Deflecting 61% of inbound service calls through a policyholder self-service portal built for a carrier processing 18,000 contacts per month

A regional P&C carrier fielding 18,000 inbound service contacts per month — policy queries, certificate requests, payment updates, and claims status checks — was running a contact centre at 94% capacity with no headroom for growth. We built a secure, mobile-first self-service portal that gave policyholders direct access to their policy data, documents, and service actions in real time. At 90 days post go-live, 61% of previously phone-handled contacts were being resolved through the portal without agent involvement, and average API response time across all portal actions was 310ms.

Business Context

Their contact centre wasn't understaffed.It was handling work that shouldn't require a human.

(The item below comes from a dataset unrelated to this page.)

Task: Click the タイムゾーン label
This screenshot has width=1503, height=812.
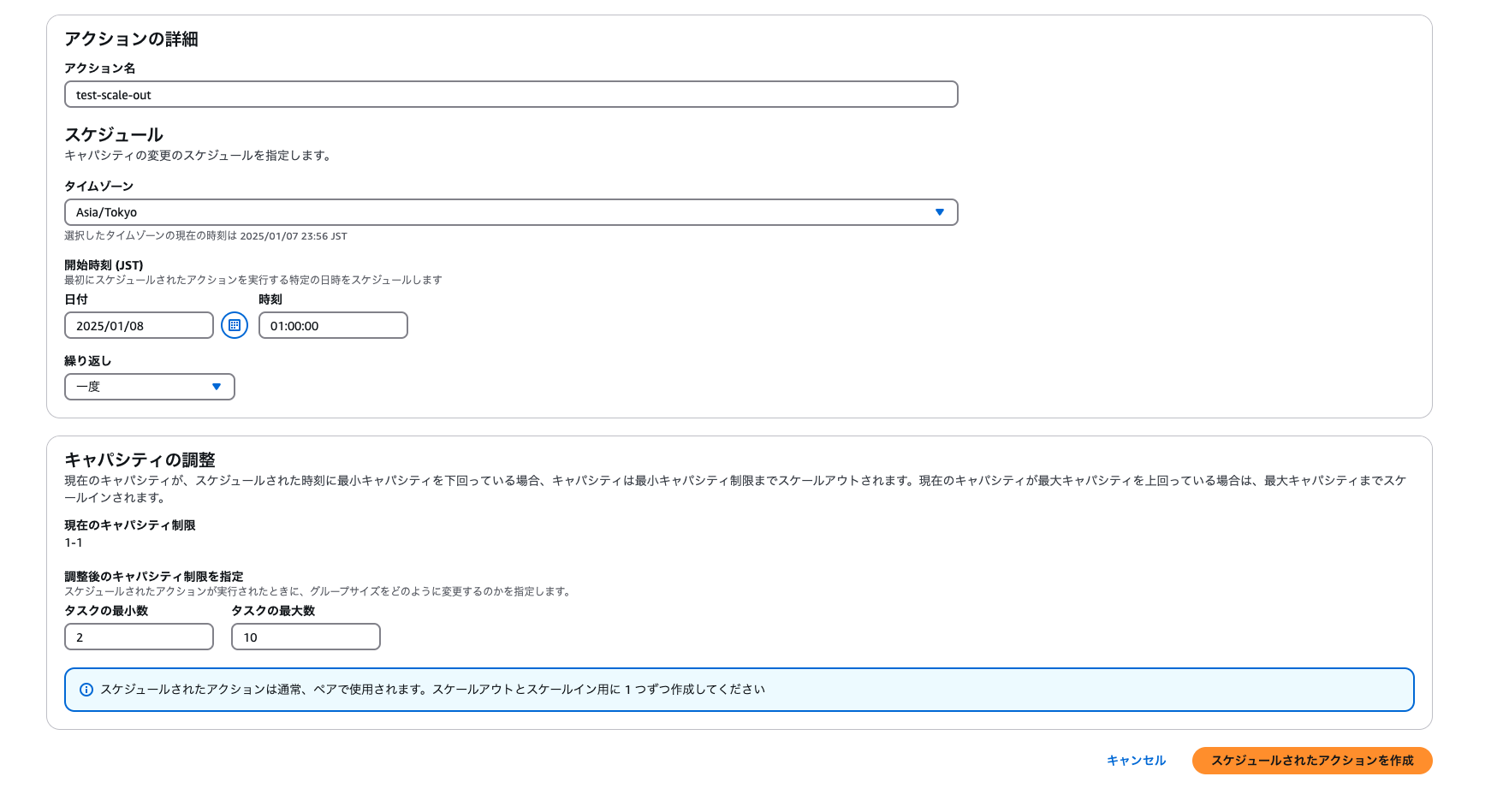Action: pyautogui.click(x=98, y=186)
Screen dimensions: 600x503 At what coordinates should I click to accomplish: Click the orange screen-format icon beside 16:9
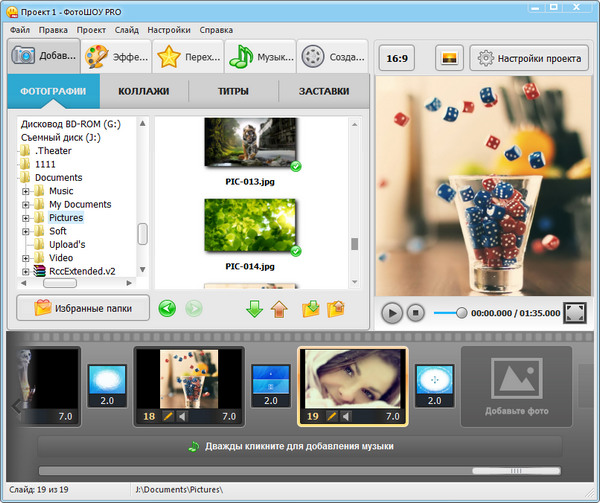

The carrier had 22 agents handling inbound service contacts across phone and email. At 18,000 contacts per month, that was roughly 820 contacts per agent — a volume that left no capacity for complex queries, upsell conversations, or anything that actually required human judgment. The breakdown of contact types told the real story: 34% were policy document requests (ID cards, declarations pages, certificates of insurance), 28% were payment-related (balance enquiries, payment method updates, autopay enrolment), 21% were claims status checks, and 17% were coverage queries and endorsement requests. Three of those four categories required zero agent judgment. They required data access.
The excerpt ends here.